- **INPUT MATERIAL**:
┄┄┄┄┄┄┄┄┄┄
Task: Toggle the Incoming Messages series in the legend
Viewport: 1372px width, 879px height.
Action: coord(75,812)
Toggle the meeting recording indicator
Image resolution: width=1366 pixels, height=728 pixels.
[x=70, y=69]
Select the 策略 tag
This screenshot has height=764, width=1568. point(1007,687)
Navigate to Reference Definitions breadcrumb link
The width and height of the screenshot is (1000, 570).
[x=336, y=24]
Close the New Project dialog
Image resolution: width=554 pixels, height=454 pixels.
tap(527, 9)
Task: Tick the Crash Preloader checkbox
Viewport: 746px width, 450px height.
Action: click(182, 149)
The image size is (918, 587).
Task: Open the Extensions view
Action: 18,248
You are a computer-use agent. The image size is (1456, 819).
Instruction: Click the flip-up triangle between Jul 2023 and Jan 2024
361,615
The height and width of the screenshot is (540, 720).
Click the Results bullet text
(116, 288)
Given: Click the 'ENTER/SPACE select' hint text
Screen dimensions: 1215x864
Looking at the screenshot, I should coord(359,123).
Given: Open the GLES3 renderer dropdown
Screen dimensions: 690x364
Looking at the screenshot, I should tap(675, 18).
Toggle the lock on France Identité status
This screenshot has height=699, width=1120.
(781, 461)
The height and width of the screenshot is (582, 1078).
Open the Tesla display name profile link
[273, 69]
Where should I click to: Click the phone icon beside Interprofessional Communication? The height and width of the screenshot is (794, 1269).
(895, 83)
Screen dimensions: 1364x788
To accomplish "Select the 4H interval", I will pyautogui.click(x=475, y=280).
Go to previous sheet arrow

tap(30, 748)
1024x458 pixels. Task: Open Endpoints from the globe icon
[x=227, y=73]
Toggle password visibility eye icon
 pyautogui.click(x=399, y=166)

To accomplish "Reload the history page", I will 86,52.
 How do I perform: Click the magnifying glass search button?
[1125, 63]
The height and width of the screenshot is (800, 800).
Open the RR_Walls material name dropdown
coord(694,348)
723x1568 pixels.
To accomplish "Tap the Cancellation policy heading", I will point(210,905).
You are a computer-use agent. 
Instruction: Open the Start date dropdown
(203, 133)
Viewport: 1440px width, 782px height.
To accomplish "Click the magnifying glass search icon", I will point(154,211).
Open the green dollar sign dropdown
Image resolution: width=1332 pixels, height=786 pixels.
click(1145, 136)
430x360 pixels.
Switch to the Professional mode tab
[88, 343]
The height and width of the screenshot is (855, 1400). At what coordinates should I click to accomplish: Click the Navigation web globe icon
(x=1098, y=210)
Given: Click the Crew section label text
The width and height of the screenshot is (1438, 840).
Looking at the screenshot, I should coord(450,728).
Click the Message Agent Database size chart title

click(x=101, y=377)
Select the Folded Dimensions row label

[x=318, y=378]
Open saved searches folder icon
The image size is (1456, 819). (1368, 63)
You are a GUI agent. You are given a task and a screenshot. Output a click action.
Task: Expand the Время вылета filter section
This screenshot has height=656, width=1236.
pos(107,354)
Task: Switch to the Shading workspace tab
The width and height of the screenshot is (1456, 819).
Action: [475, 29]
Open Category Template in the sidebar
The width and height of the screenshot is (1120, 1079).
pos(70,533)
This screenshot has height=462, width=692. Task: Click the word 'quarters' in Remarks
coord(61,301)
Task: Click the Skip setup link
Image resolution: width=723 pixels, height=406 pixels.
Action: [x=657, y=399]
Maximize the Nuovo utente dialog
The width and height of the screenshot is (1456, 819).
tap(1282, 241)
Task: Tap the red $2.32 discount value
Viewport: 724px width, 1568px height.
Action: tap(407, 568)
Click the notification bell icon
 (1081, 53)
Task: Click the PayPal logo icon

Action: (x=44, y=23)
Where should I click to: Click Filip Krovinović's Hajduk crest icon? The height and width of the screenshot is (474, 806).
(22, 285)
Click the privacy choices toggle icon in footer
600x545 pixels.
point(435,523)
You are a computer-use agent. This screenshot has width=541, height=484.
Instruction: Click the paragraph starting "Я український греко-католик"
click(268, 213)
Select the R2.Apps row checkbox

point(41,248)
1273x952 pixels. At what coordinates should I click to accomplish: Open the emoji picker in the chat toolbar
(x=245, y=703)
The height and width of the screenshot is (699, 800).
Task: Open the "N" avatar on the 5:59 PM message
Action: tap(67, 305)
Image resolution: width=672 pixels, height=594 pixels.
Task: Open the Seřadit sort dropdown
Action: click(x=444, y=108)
┄┄┄┄┄┄┄┄┄┄
- **THE TASK**:
Copy out every one of the rows above exactly as they appear, line for line.

- **FINAL ANSWER**:
Task: Toggle the Incoming Messages series in the legend
Viewport: 1372px width, 879px height.
Action: coord(75,812)
Toggle the meeting recording indicator
Image resolution: width=1366 pixels, height=728 pixels.
[x=70, y=69]
Select the 策略 tag
This screenshot has height=764, width=1568. point(1007,687)
Navigate to Reference Definitions breadcrumb link
The width and height of the screenshot is (1000, 570).
[x=336, y=24]
Close the New Project dialog
Image resolution: width=554 pixels, height=454 pixels.
tap(527, 9)
Task: Tick the Crash Preloader checkbox
Viewport: 746px width, 450px height.
Action: click(182, 149)
The image size is (918, 587).
Task: Open the Extensions view
Action: 18,248
You are a computer-use agent. The image size is (1456, 819).
Instruction: Click the flip-up triangle between Jul 2023 and Jan 2024
361,615
The height and width of the screenshot is (540, 720).
Click the Results bullet text
(116, 288)
Given: Click the 'ENTER/SPACE select' hint text
Screen dimensions: 1215x864
Looking at the screenshot, I should coord(359,123).
Given: Open the GLES3 renderer dropdown
Screen dimensions: 690x364
Looking at the screenshot, I should tap(675, 18).
Toggle the lock on France Identité status
This screenshot has height=699, width=1120.
(781, 461)
The height and width of the screenshot is (582, 1078).
Open the Tesla display name profile link
[273, 69]
Where should I click to: Click the phone icon beside Interprofessional Communication? The height and width of the screenshot is (794, 1269).
(895, 83)
Screen dimensions: 1364x788
To accomplish "Select the 4H interval", I will pyautogui.click(x=475, y=280).
Go to previous sheet arrow

tap(30, 748)
1024x458 pixels. Task: Open Endpoints from the globe icon
[x=227, y=73]
Toggle password visibility eye icon
 pyautogui.click(x=399, y=166)

To accomplish "Reload the history page", I will 86,52.
 How do I perform: Click the magnifying glass search button?
[1125, 63]
The height and width of the screenshot is (800, 800).
Open the RR_Walls material name dropdown
coord(694,348)
723x1568 pixels.
To accomplish "Tap the Cancellation policy heading", I will point(210,905).
You are a computer-use agent. 
Instruction: Open the Start date dropdown
(203, 133)
Viewport: 1440px width, 782px height.
To accomplish "Click the magnifying glass search icon", I will point(154,211).
Open the green dollar sign dropdown
Image resolution: width=1332 pixels, height=786 pixels.
click(1145, 136)
430x360 pixels.
Switch to the Professional mode tab
[88, 343]
The height and width of the screenshot is (855, 1400). At what coordinates should I click to accomplish: Click the Navigation web globe icon
(x=1098, y=210)
Given: Click the Crew section label text
The width and height of the screenshot is (1438, 840).
Looking at the screenshot, I should coord(450,728).
Click the Message Agent Database size chart title

click(x=101, y=377)
Select the Folded Dimensions row label

[x=318, y=378]
Open saved searches folder icon
The image size is (1456, 819). (1368, 63)
You are a GUI agent. You are given a task and a screenshot. Output a click action.
Task: Expand the Время вылета filter section
This screenshot has height=656, width=1236.
pos(107,354)
Task: Switch to the Shading workspace tab
The width and height of the screenshot is (1456, 819).
Action: [475, 29]
Open Category Template in the sidebar
The width and height of the screenshot is (1120, 1079).
pos(70,533)
This screenshot has height=462, width=692. Task: Click the word 'quarters' in Remarks
coord(61,301)
Task: Click the Skip setup link
Image resolution: width=723 pixels, height=406 pixels.
Action: [x=657, y=399]
Maximize the Nuovo utente dialog
The width and height of the screenshot is (1456, 819).
tap(1282, 241)
Task: Tap the red $2.32 discount value
Viewport: 724px width, 1568px height.
Action: tap(407, 568)
Click the notification bell icon
 (1081, 53)
Task: Click the PayPal logo icon

Action: (x=44, y=23)
Where should I click to: Click Filip Krovinović's Hajduk crest icon? The height and width of the screenshot is (474, 806).
(22, 285)
Click the privacy choices toggle icon in footer
600x545 pixels.
point(435,523)
You are a computer-use agent. This screenshot has width=541, height=484.
Instruction: Click the paragraph starting "Я український греко-католик"
click(268, 213)
Select the R2.Apps row checkbox

point(41,248)
1273x952 pixels. At what coordinates should I click to accomplish: Open the emoji picker in the chat toolbar
(x=245, y=703)
The height and width of the screenshot is (699, 800).
Task: Open the "N" avatar on the 5:59 PM message
Action: tap(67, 305)
Image resolution: width=672 pixels, height=594 pixels.
Task: Open the Seřadit sort dropdown
Action: click(x=444, y=108)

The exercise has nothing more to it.